A Comparative Look into Public IXP Datasets

R. Kloti, B. Ager, V. Kotronis, G. Nomikos, X. Dimitropoulos
Appears in: 
CCR January 2016

Internet eXchange Points (IXPs) are core components of the Internet infrastructure where Internet Service Providers (ISPs) meet and exchange traffic. During the last few years, the number and size of IXPs have increased rapidly, driving the flattening and shortening of Internet paths. However, understanding the present status of the IXP ecosystem and its potential role in shaping the future Internet requires rigorous data about IXPs, their presence, status, participants, etc. In this work, we do the first cross-comparison of three well-known publicly available IXP databases, namely of PeeringDB, Euro-IX, and PCH. A key challenge we address is linking IXP identifiers across databases maintained by different organizations.
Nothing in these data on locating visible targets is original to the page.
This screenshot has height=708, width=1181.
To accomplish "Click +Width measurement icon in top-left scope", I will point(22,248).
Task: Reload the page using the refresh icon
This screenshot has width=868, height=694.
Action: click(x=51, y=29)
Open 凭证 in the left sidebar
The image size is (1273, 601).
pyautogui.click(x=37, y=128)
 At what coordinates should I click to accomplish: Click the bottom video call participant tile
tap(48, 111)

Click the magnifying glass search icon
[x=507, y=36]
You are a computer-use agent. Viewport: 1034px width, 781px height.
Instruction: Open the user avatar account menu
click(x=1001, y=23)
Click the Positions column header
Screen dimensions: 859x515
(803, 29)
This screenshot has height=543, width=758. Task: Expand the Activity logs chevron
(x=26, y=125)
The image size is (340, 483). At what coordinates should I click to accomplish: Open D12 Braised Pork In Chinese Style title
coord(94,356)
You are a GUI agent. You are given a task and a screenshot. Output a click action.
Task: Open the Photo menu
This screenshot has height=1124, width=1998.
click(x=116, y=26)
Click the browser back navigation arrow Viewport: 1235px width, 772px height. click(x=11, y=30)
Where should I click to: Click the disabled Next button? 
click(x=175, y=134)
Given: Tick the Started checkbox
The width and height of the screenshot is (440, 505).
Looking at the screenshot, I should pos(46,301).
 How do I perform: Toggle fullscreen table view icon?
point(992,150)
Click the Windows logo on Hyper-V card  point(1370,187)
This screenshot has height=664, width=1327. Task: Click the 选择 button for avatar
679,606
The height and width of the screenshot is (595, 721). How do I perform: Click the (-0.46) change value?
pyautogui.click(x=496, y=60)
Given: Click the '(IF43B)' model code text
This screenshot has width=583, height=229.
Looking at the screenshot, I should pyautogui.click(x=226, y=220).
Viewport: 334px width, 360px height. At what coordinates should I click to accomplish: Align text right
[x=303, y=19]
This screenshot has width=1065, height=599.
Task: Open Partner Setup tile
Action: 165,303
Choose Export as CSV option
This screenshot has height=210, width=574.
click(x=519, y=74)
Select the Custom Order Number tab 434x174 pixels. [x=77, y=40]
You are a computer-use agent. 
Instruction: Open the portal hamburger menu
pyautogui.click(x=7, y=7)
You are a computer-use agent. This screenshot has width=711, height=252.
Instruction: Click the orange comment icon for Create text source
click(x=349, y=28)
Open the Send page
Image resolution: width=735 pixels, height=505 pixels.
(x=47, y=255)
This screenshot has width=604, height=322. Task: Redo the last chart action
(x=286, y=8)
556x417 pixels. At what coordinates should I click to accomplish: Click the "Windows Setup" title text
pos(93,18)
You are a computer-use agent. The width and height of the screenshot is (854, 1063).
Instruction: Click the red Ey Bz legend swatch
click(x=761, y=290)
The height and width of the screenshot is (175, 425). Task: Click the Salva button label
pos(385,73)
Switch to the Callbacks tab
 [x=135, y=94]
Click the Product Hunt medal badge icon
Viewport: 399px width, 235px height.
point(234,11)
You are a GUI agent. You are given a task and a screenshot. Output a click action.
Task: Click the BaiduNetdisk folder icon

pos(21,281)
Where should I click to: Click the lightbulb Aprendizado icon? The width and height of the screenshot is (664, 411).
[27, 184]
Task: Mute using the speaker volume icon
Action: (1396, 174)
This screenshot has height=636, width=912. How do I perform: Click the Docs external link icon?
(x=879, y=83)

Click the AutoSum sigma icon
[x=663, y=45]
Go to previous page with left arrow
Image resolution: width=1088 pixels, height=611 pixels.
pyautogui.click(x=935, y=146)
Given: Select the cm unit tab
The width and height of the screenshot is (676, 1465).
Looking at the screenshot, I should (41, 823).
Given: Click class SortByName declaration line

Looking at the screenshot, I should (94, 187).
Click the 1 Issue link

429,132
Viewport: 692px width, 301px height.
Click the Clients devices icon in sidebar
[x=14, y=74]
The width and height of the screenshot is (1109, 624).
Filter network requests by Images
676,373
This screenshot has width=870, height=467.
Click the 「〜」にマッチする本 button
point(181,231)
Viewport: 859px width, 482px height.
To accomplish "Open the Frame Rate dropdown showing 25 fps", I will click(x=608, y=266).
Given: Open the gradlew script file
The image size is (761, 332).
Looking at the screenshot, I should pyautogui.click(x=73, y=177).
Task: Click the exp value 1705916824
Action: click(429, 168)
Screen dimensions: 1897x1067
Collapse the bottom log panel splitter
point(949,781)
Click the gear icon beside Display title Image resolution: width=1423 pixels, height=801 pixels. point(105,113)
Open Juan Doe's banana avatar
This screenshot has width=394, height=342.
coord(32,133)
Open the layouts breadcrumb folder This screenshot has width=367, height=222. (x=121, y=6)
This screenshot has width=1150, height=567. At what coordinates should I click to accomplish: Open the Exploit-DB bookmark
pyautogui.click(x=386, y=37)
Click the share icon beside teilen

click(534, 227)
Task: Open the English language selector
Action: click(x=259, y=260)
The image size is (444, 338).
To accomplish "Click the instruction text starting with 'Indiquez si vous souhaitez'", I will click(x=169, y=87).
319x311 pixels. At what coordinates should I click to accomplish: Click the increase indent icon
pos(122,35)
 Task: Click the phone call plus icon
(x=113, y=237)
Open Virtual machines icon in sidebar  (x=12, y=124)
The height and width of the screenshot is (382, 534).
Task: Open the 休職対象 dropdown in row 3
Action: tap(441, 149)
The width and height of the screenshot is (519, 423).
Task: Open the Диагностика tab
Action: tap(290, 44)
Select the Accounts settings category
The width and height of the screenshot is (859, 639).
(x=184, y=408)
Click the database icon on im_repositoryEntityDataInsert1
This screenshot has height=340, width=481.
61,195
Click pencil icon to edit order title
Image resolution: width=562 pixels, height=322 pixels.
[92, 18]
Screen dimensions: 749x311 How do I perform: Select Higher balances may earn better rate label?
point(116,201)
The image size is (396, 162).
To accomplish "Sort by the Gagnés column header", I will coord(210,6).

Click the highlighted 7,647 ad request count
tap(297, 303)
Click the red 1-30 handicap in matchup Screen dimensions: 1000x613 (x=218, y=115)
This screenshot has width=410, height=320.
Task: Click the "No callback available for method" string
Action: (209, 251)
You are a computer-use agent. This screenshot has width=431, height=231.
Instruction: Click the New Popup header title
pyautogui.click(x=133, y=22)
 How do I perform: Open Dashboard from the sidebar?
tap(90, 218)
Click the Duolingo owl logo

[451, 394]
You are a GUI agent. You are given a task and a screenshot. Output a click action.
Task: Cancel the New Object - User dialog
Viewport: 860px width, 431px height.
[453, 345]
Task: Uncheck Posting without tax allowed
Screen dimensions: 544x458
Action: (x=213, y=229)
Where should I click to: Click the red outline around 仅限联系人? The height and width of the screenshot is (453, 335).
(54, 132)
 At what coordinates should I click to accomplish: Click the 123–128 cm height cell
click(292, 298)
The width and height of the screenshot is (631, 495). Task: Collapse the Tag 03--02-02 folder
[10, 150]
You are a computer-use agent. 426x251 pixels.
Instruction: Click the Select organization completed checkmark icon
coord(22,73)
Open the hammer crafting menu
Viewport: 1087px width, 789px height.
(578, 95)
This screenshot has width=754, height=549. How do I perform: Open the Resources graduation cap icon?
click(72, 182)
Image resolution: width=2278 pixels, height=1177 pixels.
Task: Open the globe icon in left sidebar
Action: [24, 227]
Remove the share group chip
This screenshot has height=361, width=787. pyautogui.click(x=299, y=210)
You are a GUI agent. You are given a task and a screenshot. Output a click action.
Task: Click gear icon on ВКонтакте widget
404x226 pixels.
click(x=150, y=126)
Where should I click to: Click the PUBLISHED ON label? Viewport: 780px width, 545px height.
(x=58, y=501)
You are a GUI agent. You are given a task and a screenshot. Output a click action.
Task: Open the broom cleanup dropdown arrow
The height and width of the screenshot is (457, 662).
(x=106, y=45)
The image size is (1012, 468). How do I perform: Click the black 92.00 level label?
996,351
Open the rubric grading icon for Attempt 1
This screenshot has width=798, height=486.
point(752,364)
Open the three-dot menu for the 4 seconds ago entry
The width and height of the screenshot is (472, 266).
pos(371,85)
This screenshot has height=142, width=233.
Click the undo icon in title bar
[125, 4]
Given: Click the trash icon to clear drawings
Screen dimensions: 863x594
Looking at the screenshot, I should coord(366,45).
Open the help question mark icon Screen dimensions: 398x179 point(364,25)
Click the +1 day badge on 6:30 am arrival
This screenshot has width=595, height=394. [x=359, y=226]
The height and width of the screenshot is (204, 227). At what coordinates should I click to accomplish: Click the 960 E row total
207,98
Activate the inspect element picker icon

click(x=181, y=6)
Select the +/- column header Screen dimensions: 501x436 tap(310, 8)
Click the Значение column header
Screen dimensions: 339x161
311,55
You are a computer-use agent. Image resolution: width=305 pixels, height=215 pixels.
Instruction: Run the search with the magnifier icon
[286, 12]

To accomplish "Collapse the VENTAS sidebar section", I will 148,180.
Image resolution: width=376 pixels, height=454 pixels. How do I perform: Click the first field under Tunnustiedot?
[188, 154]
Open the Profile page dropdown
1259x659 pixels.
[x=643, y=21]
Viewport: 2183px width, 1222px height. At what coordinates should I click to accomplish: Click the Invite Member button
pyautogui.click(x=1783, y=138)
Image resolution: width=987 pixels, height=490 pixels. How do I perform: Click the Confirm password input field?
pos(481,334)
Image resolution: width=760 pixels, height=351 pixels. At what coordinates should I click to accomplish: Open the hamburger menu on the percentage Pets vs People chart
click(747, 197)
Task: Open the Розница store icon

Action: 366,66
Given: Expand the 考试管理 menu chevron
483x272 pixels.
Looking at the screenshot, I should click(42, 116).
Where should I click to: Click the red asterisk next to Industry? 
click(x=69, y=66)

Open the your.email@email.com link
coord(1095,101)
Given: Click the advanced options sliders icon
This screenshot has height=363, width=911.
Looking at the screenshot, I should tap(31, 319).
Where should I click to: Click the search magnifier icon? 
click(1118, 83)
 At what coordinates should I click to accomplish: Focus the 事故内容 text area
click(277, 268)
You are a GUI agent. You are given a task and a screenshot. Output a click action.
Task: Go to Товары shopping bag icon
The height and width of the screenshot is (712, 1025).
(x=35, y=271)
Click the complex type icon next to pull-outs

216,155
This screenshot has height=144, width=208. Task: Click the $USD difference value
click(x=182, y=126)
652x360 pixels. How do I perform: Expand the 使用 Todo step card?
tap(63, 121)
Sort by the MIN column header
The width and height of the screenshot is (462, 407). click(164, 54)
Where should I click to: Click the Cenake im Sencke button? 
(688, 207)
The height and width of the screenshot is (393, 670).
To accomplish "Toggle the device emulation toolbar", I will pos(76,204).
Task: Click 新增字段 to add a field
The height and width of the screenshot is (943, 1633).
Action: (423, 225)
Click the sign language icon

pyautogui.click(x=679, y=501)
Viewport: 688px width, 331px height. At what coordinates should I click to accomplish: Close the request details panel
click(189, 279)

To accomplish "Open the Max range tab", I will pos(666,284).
We find different AS-centric versus IXP-centric views provided by the databases as a result of their data collection approaches. In addition, we highlight differences and similarities w.r.t. IXP participants, geographical coverage, and co-location facilities. As a side-product of our linkage heuristics, we make publicly available the union of the three databases, which includes 40.2 % more IXPs and 66.3 % more IXP participants than the commonly-used PeeringDB. We also publish our analysis code to foster reproducibility of our experiments and shed preliminary insights into the accuracy of the union dataset.

Public Review By: 
Fabián E. Bustamante

The topic of Internet eXchange Points (IXPs) has attracted growing interest in the last few years as our community becomes aware of their increasingly central role in the Internet, from interdomain connectivity and overall network structure to performance and economics. Anyone starting to look at the topic (there’s plenty to take on) quickly becomes aware of the dearth of publicly available information, the value of three main datasets – from PeeringDB, the European Internet Exchange Association (Euro-IX) and the Packet Clearing House (PCH), and the pain that dealing with them entails. For the intrepid, this article should ease some of that pain. The authors present the first analysis and detailed cross-comparison of these three public datasets. They analyze data from between 500 and 700 IXPs found in each of the different sources and highlight the similarities, complementary information and discrepancies they found. For those considering doing work in the area, the authors are also sharing the combined data as well as the code used for data collection and analysis. Not everything is resolved, of course, and there is still much pain to cope with. The reviewers point to the fact that the sources are far from rigorous, manual inspection is needed and question the ability of the code to handle discrepancies that exist between the different datasets. As the authors note, a fully automated approach to linking all IXPs may not be desirable given the many ambiguous mappings (one of my favorites – “SIX” occurs as an identifier with minor variations 5 times in PeeringDB with the “S” standing alternatively for Seattle, Stuttgart, Slovak, Slovenia and Stavanger, all of them different IXPs!). There is also potential linkage between these datasets to an extent not yet clear and the clearly difficult problem of getting to the elusive ground truth. All said, this is a good, very welcome step forward and the community should appreciate the effort.